Benedek "Bence" Fliegauf (born 15 August 1974 in Budapest) is a Hungarian film director and screenwriter.
Originally Fliegauf planned to become a writer. However, he had to abandon his plans due to a lack of finances. Instead, Fliegauf studied to become a stage designer between 1995 and 1998 and was hired as an assistant at Hungarian Television where he went on to become a director and editor. As assistant director, he studied under Miklós Jancsó and Árpád Sopsits. Fliegauf, who never attended film school, made his directorial debut in 1999 with the documentary Határvonal. Success first came with Beszélő fejek (2001), a film made up of six stories of everyday urban life. Fliegauf received the Award for Best Experimental Film at the Hungarian Film Week for this 27-minute short film. Positive critical acclaim continued with his next documentary, Van élet a halál előtt? (2002), and the 15-minute short film Hypnosis.

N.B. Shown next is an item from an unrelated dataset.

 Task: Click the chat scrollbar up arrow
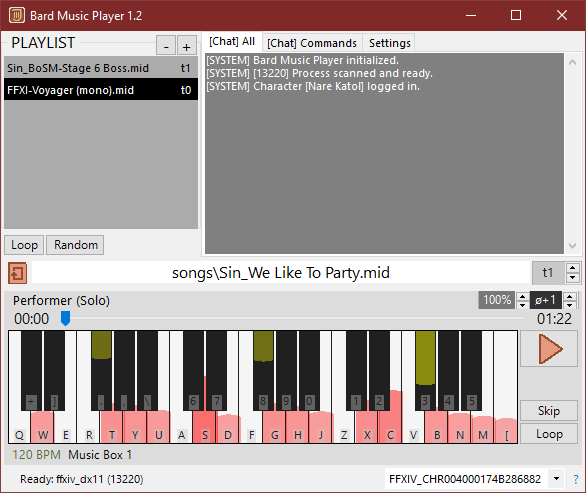click(572, 62)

In 2003, Fliegauf directed his first feature film. Balanced between comedy and drama, Rengeteg tells stories about the lives of young Hungarians living in Budapest. The film was shot in digital, with amateur actors in leading roles. Rengeteg was invited to the International Forum of New Cinema of the Berlin International Film Festival and was awarded there with the Wolfgang Staudte Prize. According to the German Filmdienst magazine, the elliptical drama and documentary style of Rengeteg resembled the works of the Danish Dogme movement. Fliegauf himself stated, however, that he had applied the aesthetics of the Budapest School of the 1970s following the work of his famous fellow countryman Béla Tarr.

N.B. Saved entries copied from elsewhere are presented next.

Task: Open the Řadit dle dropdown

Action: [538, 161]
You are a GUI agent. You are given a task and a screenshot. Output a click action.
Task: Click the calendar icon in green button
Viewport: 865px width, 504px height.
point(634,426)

2004 saw Fliegauf achieve great international success with his second feature film, Dealer, which was also invited to the International Forum of New Cinema at the Berlin International Film Festival. This psychological profile of an emotionally devastated young drug dealer (played by Felícián Keresztes) who ends up killing himself was shot, like many of his other films, without subsidies, with a small team, mobile digital cameras, amateur actors and the help of friends and social networks. Filmdienst praised Fliegauf for his dark, minimalist episodic film, listing him among the most promising young directors besides György Pálfi. Again, his work was compared to the cinema of Béla Tarr and Andrei Tarkovsky, although Fliegauf himself pointed to David Lynch and Sergio Leone as sources of inspiration. The Tageszeitung also praised Dealer as difficult to sit through, but a must-see film. Dealer won several prizes at international festivals, including the Best Director Award at the Festival Internacional de Cine de Mar del Plata and the Hungarian Film Week.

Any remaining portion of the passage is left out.